I think to build more serious projects, a combination of study, discipline, and experience will always be necessary as it always has, and I'm not sure at that point I'd use the term "vibe coding" as we seem to be centralizing on defining it.

But whatever term we use, for that group that wants to seriously and deeply learn these tools, and either already comes from an engineering background or is willing to learn the software engineering principles that still remain outside of "who wrote the code?" concerns, are significantly empowered right now. Think about the crowd that would have been just hacking nights and weekends in 2005, but with Claude Max. That has the potential to be potent.

I do believe it will help, but the forces that led us to where we are not weren't strictly technical.

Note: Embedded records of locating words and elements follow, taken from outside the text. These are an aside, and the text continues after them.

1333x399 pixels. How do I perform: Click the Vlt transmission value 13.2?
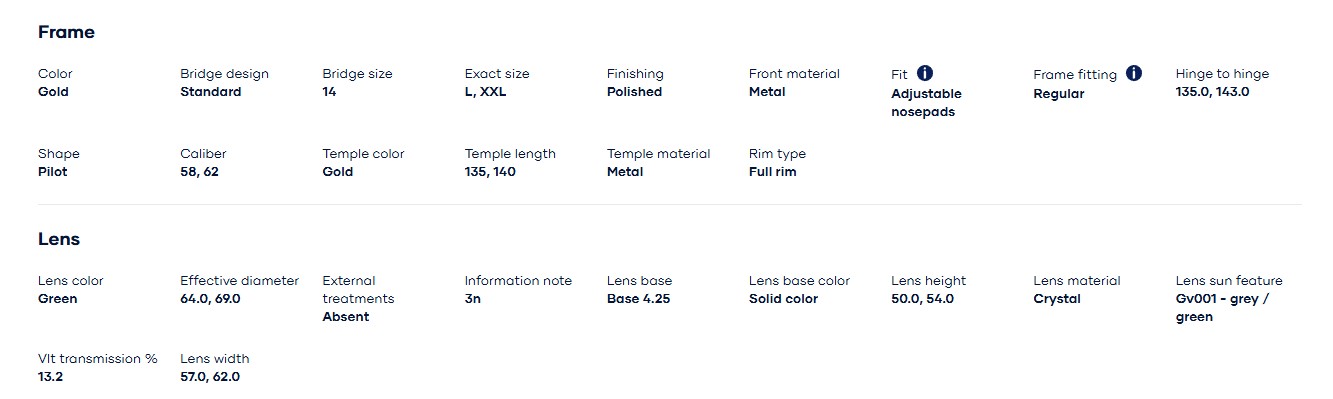click(x=50, y=377)
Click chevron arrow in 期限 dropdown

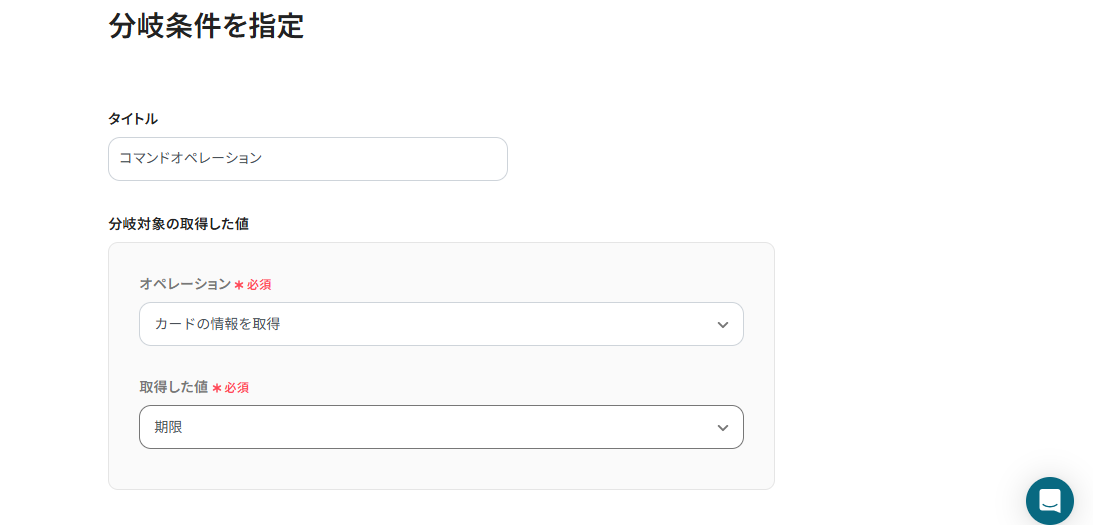(723, 428)
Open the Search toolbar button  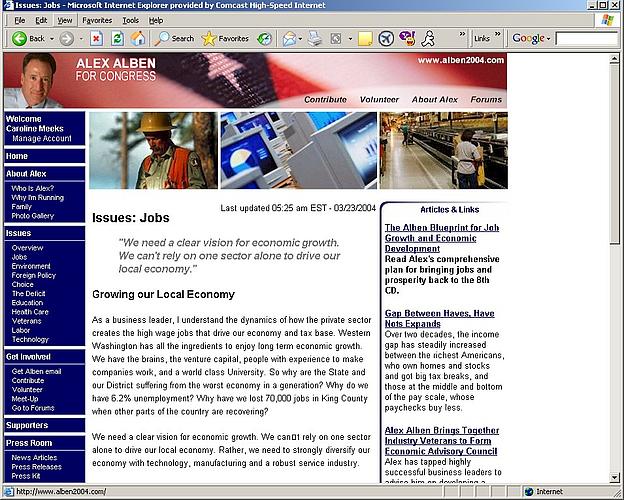click(x=174, y=38)
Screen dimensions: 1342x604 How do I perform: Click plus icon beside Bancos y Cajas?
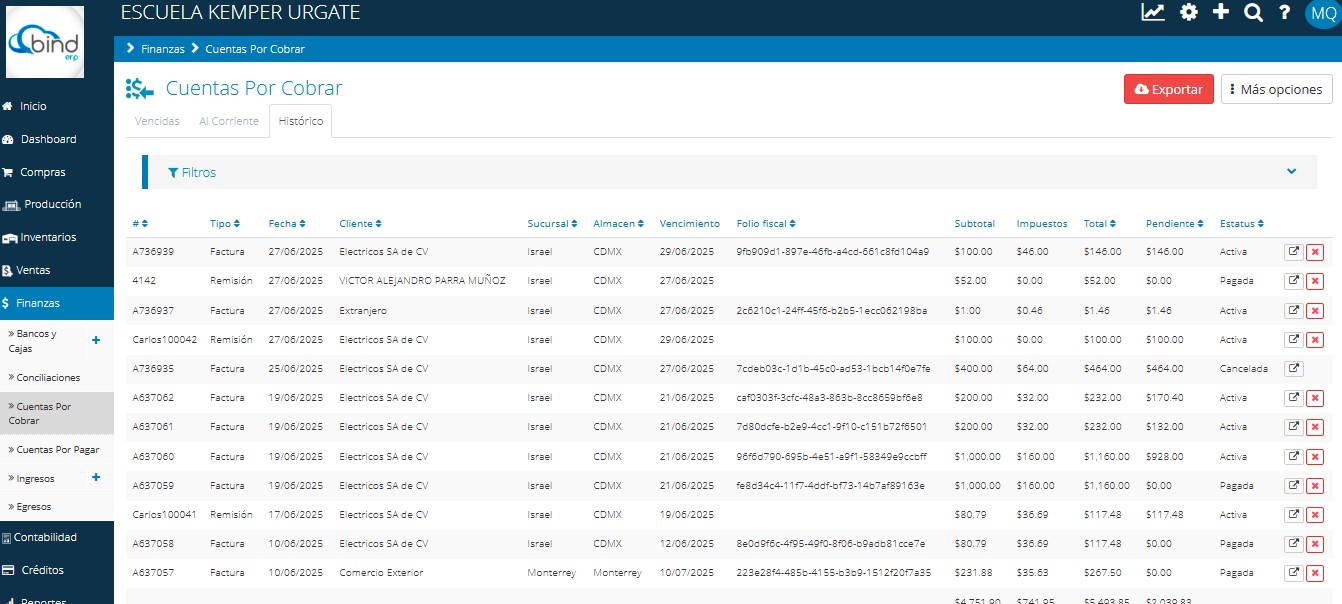(x=96, y=340)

They were structural, and a better on-ramp for for project idea to production alone won't change human behavior (as a consumer) in a significant way, or shift the focus of algorithms that are designed to drive engagement, time-on-site and advertising revenues at all all other expense.

I genuinely don't know. But building this little Thursday morning funemployment project reminded me of an easier time, when life felt simpler. And maybe that alone warrants having just a little bit of hope.